To James Madison from Robert Gilmor and Others, 1 April 1811 (Abstract)
§ From Robert Gilmor and Others
1 April 1811, Baltimore. “The Commerce of the United States with the River La Plata, has become very lucrative, and important, and the present ruling Power of that Country is well disposed to give greater Latitude and Freedom to it, if it should appear to be a desirable Event.” The subscribers lament the “present calamitous Situation” with respect to the European belligerents and despair of the return of free navigation so long as the war continues. They believe it worthwhile for the U.S. to “improve the present auspicious Appearances in part of our own Hemisphere” and suggest that a consul or commercial agent residing at Buenos Aires or Montevideo would be of essential service. They recommend Luis Godefroy, a merchant of Montevideo, for the position. “He not only receives Him [the American] with Hospitality & Kindness, but is his Protector against the Rapacity of corrupt Officers.… He is now in this Country, and admires, and is attached to our Form of Government.” The subscribers recommend him to the president and “solicit that He may be appointed Consul or Commercial Agent for Monte Video, Buenos Ayres, and other Ports in the River La Plata.”1
RC (DNA: RG 59, LAR, 1809–17, filed under “Godefroy”). 4 pp. Signed by Gilmor and twenty-seven others, including Robert and John Oliver, and endorsed by Alexander McKim with a note to the effect that the subscribers were worthy of confidence. Addressee not indicated.

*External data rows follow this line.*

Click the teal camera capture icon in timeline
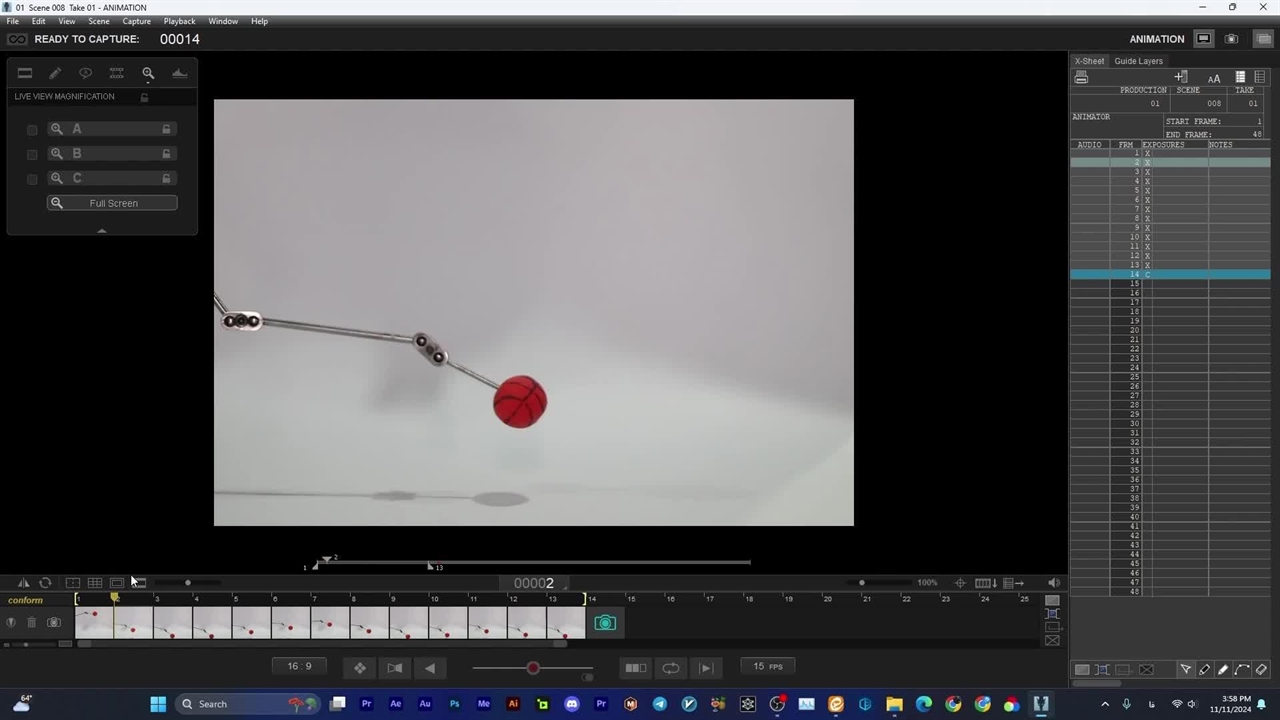click(x=605, y=623)
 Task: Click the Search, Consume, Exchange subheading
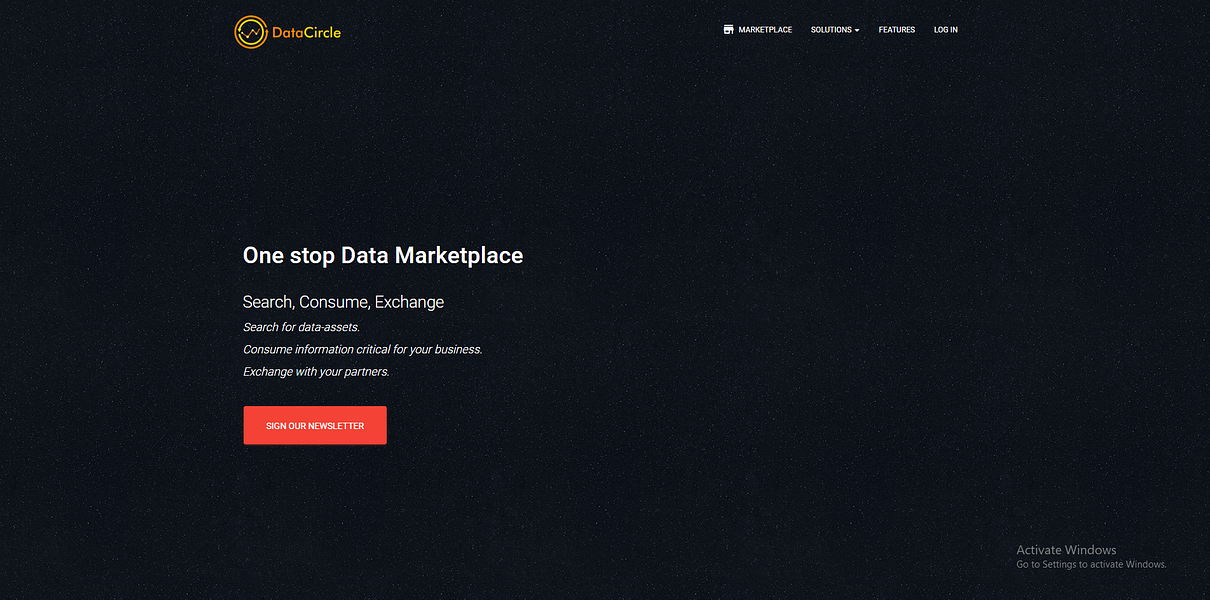point(343,301)
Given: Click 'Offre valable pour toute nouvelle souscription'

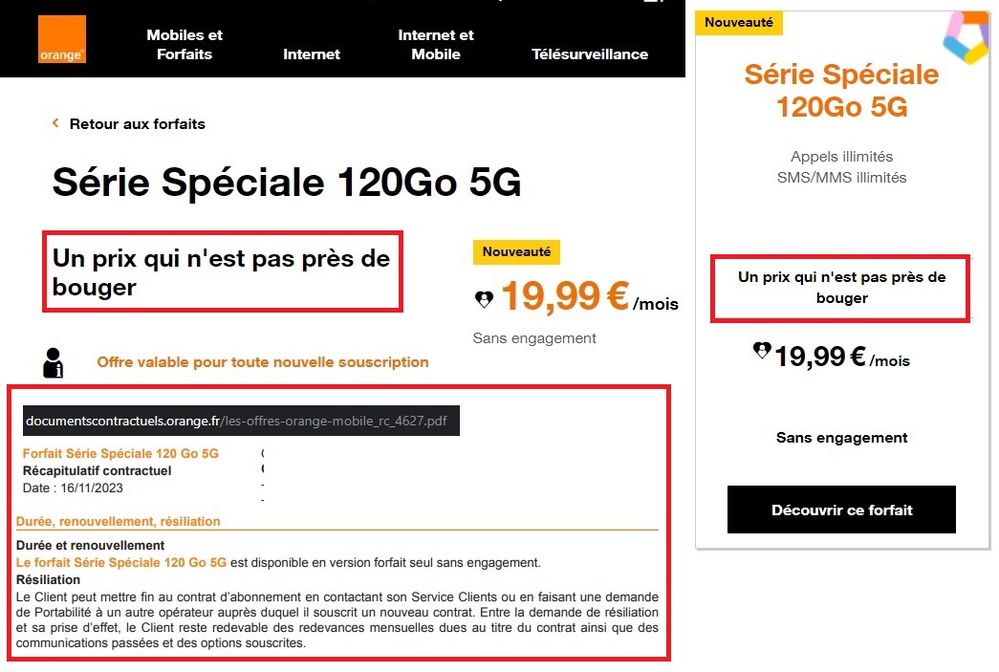Looking at the screenshot, I should pos(262,362).
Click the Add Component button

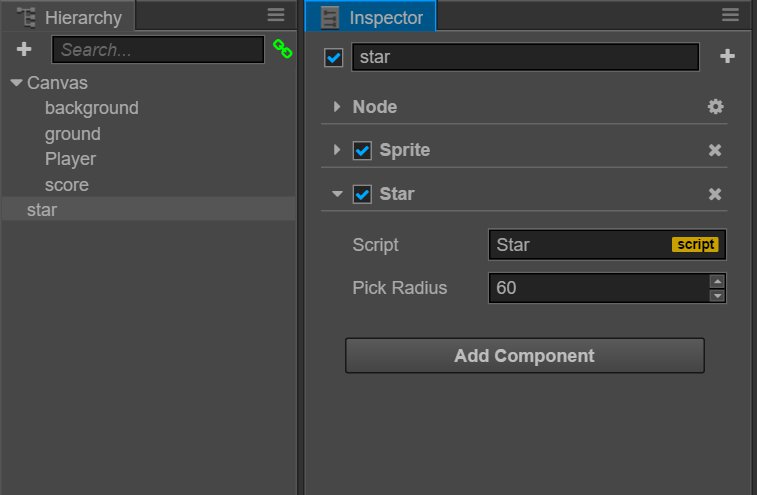coord(524,356)
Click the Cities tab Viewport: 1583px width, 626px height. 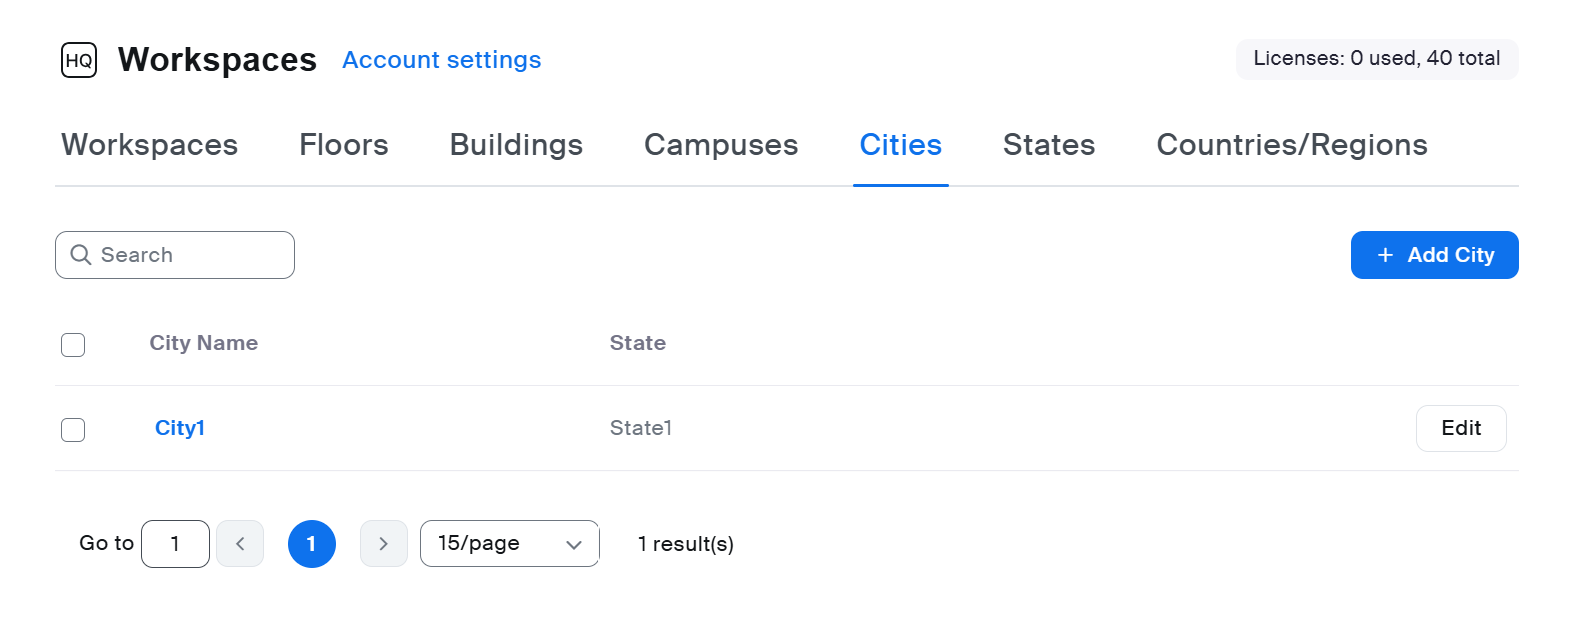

1. JM gave Godefroy an interim appointment as consul for Buenos Aires and all other ports below that place on the Río de la Plata on 30 Apr. 1811. At the same time he elevated Joel Roberts Poinsett to the position of consul general to the provinces of Buenos Aires, Chile, and Peru. On 13 Nov. 1811 JM sent Godefroy’s name to the Senate for confirmation, only to see the Senate reject the appointment as “inexpedient” five days later ( , 2:188, 190; William Spence Robertson, “Documents concerning the Consular Service of the United States in Latin America,” Mississippi Valley Historical Review, 2 [1916]: 567). This rejection appears to have resulted from the efforts of David Curtis DeForest, a Connecticut merchant based in Buenos Aires, who arrived in Washington in early May 1811 to seek the position that JM had just conferred on Godefroy. DeForest bitterly protested the appointment of the French-born Godefroy to both JM and Monroe; and after they declined to reconsider the matter, he succeeded, much to JM’s annoyance, in persuading the U.S. senators from Connecticut, Samuel Dana and Chauncey Goodrich, to defeat the nomination (see DeForest to Monroe, 2 and 4 May, 8 June, and 12 July 1811, and DeForest to [Dana or Goodrich?], 22 Oct. 1811 [DNA: RG 59, LAR, 1809–17]; Benjamin Keen, David Curtis DeForest and the Revolution of Buenos Aires [New Haven, 1947], pp. 56, 57, 84, 85).